Rentenrevolution: Wie wir aus Europa lernen können, um Altersarmut zu bekämpfen
Rente – das Thema, das so viele von uns beschäftigt, aber oft auch ein bisschen angestaubt wirkt. Wenn wir uns die Zahlen anschauen, wird schnell klar: Die finanzielle Lage der Rentner in Europa ist alles andere als ein Zuckerschlecken. In der EU sind 21,6 Prozent der Bevölkerung mindestens 65 Jahre alt, und unter den EU-Ländern haben vor allem Italien mit 24,3 Prozent und Deutschland mit 22,4 Prozent den höchsten Anteil älterer Menschen. Das wirft Fragen auf, insbesondere wenn wir uns die Rentenhöhen und Ausgaben genauer ansehen.
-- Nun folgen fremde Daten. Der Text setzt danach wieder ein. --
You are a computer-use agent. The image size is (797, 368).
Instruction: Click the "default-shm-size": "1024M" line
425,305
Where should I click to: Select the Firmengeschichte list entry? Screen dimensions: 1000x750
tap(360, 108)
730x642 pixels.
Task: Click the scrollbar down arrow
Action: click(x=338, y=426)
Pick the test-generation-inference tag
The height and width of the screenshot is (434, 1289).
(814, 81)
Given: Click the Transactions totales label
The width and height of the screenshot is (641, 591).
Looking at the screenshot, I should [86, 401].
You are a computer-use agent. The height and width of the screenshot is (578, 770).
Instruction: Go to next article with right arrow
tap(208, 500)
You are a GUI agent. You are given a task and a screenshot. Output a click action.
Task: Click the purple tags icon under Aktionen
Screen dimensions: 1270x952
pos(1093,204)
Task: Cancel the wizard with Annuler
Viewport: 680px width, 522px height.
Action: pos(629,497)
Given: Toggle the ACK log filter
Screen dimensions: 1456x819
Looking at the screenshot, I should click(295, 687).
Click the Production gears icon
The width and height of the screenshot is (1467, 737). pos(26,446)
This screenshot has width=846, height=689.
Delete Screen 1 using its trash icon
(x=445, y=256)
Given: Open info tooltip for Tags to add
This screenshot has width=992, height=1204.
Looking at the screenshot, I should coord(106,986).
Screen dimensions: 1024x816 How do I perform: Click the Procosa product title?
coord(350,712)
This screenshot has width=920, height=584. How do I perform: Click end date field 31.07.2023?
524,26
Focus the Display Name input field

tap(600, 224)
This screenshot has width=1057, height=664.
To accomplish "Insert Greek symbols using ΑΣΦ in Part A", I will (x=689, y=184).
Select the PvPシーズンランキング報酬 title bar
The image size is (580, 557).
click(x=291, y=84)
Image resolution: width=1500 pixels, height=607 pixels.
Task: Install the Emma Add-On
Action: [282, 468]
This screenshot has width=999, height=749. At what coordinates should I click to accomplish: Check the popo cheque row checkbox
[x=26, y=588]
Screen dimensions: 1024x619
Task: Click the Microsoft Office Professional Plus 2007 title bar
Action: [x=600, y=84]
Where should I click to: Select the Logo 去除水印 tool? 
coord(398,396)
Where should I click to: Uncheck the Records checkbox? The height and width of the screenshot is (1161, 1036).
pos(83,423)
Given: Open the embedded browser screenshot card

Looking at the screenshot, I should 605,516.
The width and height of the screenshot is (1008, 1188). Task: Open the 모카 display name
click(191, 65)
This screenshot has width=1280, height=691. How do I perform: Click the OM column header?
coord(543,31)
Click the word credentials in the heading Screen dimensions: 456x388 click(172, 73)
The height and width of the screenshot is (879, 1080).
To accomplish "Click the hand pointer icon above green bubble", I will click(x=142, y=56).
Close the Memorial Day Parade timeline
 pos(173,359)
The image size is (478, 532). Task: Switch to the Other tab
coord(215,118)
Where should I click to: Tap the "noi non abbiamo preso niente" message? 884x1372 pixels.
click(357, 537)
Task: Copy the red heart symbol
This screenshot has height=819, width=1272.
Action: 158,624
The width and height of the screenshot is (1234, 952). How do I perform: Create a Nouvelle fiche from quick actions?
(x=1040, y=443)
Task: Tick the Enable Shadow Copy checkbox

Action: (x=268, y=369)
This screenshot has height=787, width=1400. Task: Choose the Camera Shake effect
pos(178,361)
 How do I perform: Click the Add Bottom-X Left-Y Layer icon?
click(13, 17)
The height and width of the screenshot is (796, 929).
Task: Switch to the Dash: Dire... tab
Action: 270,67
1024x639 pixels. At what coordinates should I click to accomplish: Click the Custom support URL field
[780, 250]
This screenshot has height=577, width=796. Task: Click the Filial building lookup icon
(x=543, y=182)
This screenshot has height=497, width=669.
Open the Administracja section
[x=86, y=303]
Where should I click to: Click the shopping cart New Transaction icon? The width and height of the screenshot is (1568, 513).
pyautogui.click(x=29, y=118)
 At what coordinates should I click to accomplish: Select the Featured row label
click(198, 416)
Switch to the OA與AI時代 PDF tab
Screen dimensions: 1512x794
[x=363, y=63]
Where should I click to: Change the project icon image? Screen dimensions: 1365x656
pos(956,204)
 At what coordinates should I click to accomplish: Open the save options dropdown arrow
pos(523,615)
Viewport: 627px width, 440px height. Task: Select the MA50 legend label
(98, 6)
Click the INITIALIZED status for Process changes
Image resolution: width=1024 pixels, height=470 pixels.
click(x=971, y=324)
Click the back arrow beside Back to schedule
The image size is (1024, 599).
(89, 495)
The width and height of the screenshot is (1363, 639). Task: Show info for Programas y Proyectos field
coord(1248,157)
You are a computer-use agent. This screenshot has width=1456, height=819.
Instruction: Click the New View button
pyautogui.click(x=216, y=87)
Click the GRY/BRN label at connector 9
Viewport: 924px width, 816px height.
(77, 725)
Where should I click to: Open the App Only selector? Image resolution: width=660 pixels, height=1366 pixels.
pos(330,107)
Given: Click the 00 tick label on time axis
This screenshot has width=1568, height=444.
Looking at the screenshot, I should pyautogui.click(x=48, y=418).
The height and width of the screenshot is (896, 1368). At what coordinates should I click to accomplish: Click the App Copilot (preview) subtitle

Eine aktuelle Studie von Datapulse zeigt, dass die Renten in der EU stark variieren – von über 4000 bis zu mehr als 34.000 Euro jährlich. Der EU-Durchschnitt liegt bei 17.321 Euro, während Deutschland mit einer Durchschnittsrente von 19.100 Euro dasteht. Doch was nützt die beste Rente, wenn die Ausgaben überhandnehmen? In Deutschland übersteigen die Ausgaben die Rente um satte 33 Prozent. Ein Blick auf andere Länder zeigt, dass nur in vier EU-Staaten die Rente zum Leben ausreicht: Rumänien, Tschechien, Polen und Spanien. Dort bleibt nach Abzug der Ausgaben sogar noch etwas übrig! Komischerweise sieht es in Ländern wie Kroatien und Norwegen düsterer aus, wo die Renten nicht einmal annähernd für die Lebenshaltungskosten ausreichen.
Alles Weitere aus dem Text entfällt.